BEGIN Records

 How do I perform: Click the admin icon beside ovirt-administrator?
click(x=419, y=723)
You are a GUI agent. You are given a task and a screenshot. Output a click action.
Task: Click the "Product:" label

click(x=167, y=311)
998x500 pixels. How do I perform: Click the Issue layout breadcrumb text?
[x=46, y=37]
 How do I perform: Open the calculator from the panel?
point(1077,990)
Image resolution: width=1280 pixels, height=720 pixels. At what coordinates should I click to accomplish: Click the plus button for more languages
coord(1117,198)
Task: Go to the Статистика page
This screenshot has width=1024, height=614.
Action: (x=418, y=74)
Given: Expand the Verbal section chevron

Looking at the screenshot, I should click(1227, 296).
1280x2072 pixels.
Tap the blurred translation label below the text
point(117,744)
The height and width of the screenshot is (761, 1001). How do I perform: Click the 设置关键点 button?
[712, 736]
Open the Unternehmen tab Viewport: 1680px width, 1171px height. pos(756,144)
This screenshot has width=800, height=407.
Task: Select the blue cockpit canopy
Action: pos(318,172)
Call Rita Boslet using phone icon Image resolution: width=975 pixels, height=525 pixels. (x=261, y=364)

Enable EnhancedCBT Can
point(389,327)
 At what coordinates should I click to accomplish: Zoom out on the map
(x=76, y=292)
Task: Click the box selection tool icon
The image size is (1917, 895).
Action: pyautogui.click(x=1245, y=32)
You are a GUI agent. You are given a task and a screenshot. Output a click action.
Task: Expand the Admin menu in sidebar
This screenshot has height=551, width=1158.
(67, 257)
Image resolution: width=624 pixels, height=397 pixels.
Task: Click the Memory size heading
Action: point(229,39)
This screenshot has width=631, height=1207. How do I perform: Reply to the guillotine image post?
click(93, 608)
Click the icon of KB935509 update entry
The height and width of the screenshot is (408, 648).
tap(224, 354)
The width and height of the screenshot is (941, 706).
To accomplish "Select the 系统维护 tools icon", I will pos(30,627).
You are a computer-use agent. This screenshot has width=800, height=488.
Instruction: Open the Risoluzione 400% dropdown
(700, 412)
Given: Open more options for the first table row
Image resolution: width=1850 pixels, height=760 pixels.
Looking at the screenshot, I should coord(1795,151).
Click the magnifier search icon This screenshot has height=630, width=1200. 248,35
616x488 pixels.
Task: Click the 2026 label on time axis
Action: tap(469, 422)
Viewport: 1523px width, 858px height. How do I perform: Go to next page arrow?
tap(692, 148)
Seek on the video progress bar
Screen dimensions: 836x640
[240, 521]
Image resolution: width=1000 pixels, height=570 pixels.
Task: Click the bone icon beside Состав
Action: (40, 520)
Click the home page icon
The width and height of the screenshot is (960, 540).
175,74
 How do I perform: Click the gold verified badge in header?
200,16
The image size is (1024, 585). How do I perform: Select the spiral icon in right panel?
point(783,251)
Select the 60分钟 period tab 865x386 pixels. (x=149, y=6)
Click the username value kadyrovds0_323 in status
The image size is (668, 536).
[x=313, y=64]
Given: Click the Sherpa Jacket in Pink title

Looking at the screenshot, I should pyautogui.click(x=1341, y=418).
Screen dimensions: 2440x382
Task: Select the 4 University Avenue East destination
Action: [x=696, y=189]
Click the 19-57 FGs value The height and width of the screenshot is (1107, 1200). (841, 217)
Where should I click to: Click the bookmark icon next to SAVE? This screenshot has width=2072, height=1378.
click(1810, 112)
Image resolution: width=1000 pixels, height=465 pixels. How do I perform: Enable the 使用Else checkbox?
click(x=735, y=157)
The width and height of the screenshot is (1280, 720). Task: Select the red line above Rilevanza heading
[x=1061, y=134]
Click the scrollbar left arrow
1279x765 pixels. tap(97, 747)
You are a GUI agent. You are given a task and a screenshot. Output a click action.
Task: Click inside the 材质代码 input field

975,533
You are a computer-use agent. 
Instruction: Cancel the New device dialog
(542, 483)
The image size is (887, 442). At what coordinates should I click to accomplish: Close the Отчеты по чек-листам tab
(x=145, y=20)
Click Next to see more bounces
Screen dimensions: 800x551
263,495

END Records

* **What the task asks**
Faithfully copy every entry, leaving nothing out.

* **Written answer**
 How do I perform: Click the admin icon beside ovirt-administrator?
click(x=419, y=723)
You are a GUI agent. You are given a task and a screenshot. Output a click action.
Task: Click the "Product:" label

click(x=167, y=311)
998x500 pixels. How do I perform: Click the Issue layout breadcrumb text?
[x=46, y=37]
 How do I perform: Open the calculator from the panel?
point(1077,990)
Image resolution: width=1280 pixels, height=720 pixels. At what coordinates should I click to accomplish: Click the plus button for more languages
coord(1117,198)
Task: Go to the Статистика page
This screenshot has width=1024, height=614.
Action: (x=418, y=74)
Given: Expand the Verbal section chevron

Looking at the screenshot, I should click(1227, 296).
1280x2072 pixels.
Tap the blurred translation label below the text
point(117,744)
The height and width of the screenshot is (761, 1001). How do I perform: Click the 设置关键点 button?
[712, 736]
Open the Unternehmen tab Viewport: 1680px width, 1171px height. pos(756,144)
This screenshot has width=800, height=407.
Task: Select the blue cockpit canopy
Action: pos(318,172)
Call Rita Boslet using phone icon Image resolution: width=975 pixels, height=525 pixels. (x=261, y=364)

Enable EnhancedCBT Can
point(389,327)
 At what coordinates should I click to accomplish: Zoom out on the map
(x=76, y=292)
Task: Click the box selection tool icon
The image size is (1917, 895).
Action: pyautogui.click(x=1245, y=32)
You are a GUI agent. You are given a task and a screenshot. Output a click action.
Task: Expand the Admin menu in sidebar
This screenshot has height=551, width=1158.
(67, 257)
Image resolution: width=624 pixels, height=397 pixels.
Task: Click the Memory size heading
Action: point(229,39)
This screenshot has width=631, height=1207. How do I perform: Reply to the guillotine image post?
click(93, 608)
Click the icon of KB935509 update entry
The height and width of the screenshot is (408, 648).
tap(224, 354)
The width and height of the screenshot is (941, 706).
To accomplish "Select the 系统维护 tools icon", I will pos(30,627).
You are a computer-use agent. This screenshot has width=800, height=488.
Instruction: Open the Risoluzione 400% dropdown
(700, 412)
Given: Open more options for the first table row
Image resolution: width=1850 pixels, height=760 pixels.
Looking at the screenshot, I should coord(1795,151).
Click the magnifier search icon This screenshot has height=630, width=1200. 248,35
616x488 pixels.
Task: Click the 2026 label on time axis
Action: tap(469, 422)
Viewport: 1523px width, 858px height. How do I perform: Go to next page arrow?
tap(692, 148)
Seek on the video progress bar
Screen dimensions: 836x640
[240, 521]
Image resolution: width=1000 pixels, height=570 pixels.
Task: Click the bone icon beside Состав
Action: (40, 520)
Click the home page icon
The width and height of the screenshot is (960, 540).
175,74
 How do I perform: Click the gold verified badge in header?
200,16
The image size is (1024, 585). How do I perform: Select the spiral icon in right panel?
point(783,251)
Select the 60分钟 period tab 865x386 pixels. (x=149, y=6)
Click the username value kadyrovds0_323 in status
The image size is (668, 536).
[x=313, y=64]
Given: Click the Sherpa Jacket in Pink title

Looking at the screenshot, I should pyautogui.click(x=1341, y=418).
Screen dimensions: 2440x382
Task: Select the 4 University Avenue East destination
Action: [x=696, y=189]
Click the 19-57 FGs value The height and width of the screenshot is (1107, 1200). (841, 217)
Where should I click to: Click the bookmark icon next to SAVE? This screenshot has width=2072, height=1378.
click(1810, 112)
Image resolution: width=1000 pixels, height=465 pixels. How do I perform: Enable the 使用Else checkbox?
click(x=735, y=157)
The width and height of the screenshot is (1280, 720). Task: Select the red line above Rilevanza heading
[x=1061, y=134]
Click the scrollbar left arrow
1279x765 pixels. tap(97, 747)
You are a GUI agent. You are given a task and a screenshot. Output a click action.
Task: Click inside the 材质代码 input field

975,533
You are a computer-use agent. 
Instruction: Cancel the New device dialog
(542, 483)
The image size is (887, 442). At what coordinates should I click to accomplish: Close the Отчеты по чек-листам tab
(x=145, y=20)
Click Next to see more bounces
Screen dimensions: 800x551
263,495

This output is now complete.